Antônio Rodrigues Ladeira nasceu nesta cidade, em maio de 1867, tendo falecido, com apenas 55 anos de idade, em maio de 1922. Vitimou-o uma pneumonia gripal que não deu um instante de esperança, depois de instalada, a despeito dos esforços de seus médicos assistentes.
Fez seus primeiros estudos no Colégio Carlos Paulo Las Casas, em Juiz de Fora, completando-o no Externato do grande e festejado educador e mestre , Dr. Anderson, também em Juiz de Fora.
Foi Presidente da Câmara Municipal no período de 1898 a 1900, tendo exercido esta função com extremo rigor, em benefício do bem estar da cidade, abrindo mão de seus subsídios e porcentagens em favor da cauda pública.
Exerceu a Provedoria da Santa Casa, dois meses antes de seu falecimento, tomou uma iniciativa da campanha pública em favor do Hospital, cuja situação era precária, tendo subscrito pessoalmente a importância de 50 contos de réis. O total da campanha atingiu 71:619$000 que, não fosse a sua morte prematura, teria sido muito maior, dado o prestígio e estima de que gozava na cidade e fora dela.
Foi o idealizador da bela Av. Rui Barbosa, que surgiu da retificação do Rio das Posse que passava pelo terreno do grupo escolar.

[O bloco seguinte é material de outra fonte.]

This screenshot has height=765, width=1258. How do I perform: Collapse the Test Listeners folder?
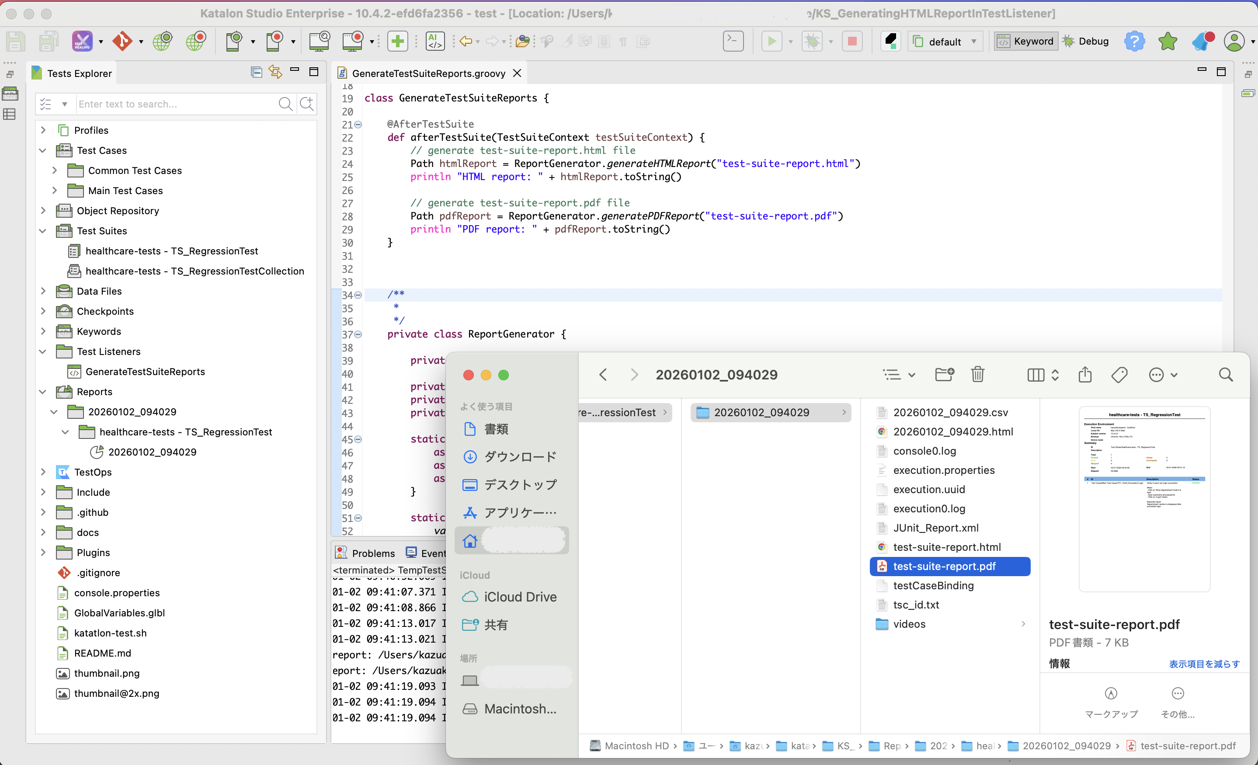[x=43, y=351]
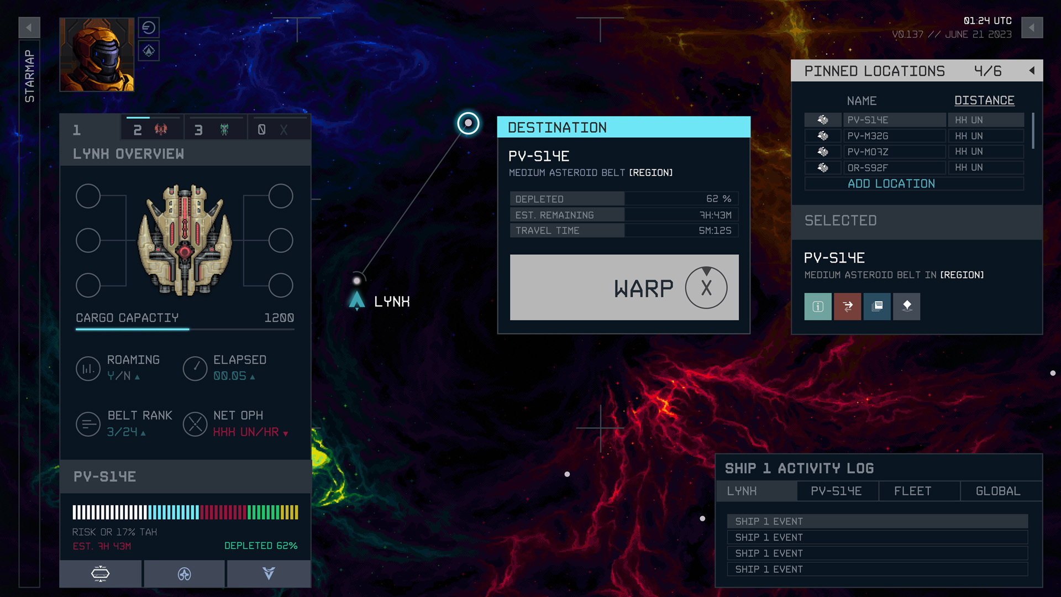The image size is (1061, 597).
Task: Collapse the Starmap sidebar arrow
Action: pyautogui.click(x=29, y=28)

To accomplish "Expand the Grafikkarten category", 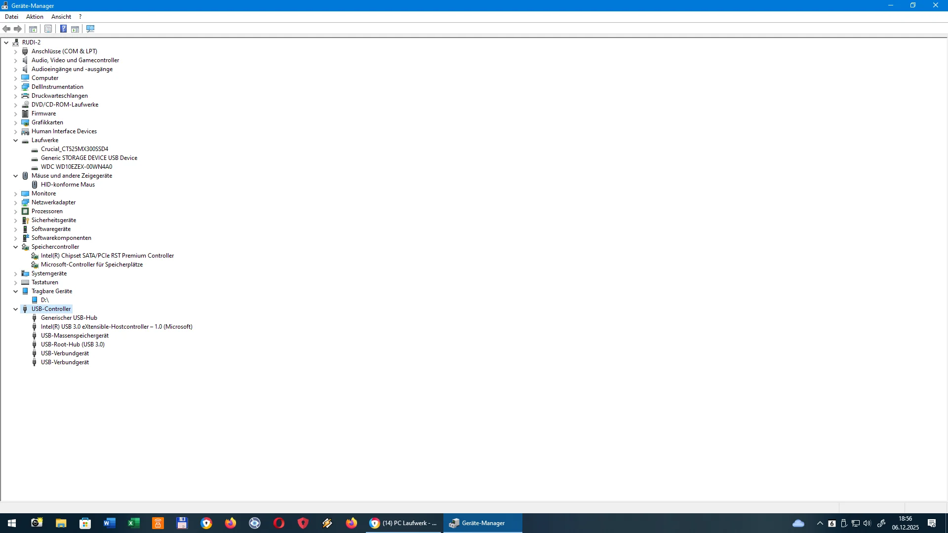I will 16,123.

Antônio Ladeira enxergava o futuro da cidade e todos se orgulham da mais bela avenida da cidade, hoje enriquecida de magníficos prédios residências.
Homem de bom gosto, era um apaixonado pela música, criou e manteve às suas expensas uma orquestra da qual era exímio flautista.
Como industrial, Antônio Ladeira foi um dos fundadores da tradicional firma Companhia de lacticínios “Alberto Boeke”, uma das mais pujantes organizações industrias que chegou grandiosa e fecunda aos nossos dias . Era sócio da Companhia União Industrial, de Juiz de Fora, e da Companhia de Lacticínios, do Rio de Janeiro.
Em viagem de recreio e de estudos à Europa, trouxe de lá a idéia do aspecto arquitetônico do edifício do Clube Palmirense que ele construiu às sua expensas e sob sua administração pessoal. Constitui ainda hoje o edifício mais belo da cidade. Em seu testamento, ele o deixou para a Santa Casa de Misericórdia, instituição que era de sua especial predileção. Foi justa a fixação do seu nome à primeira rua da cidade.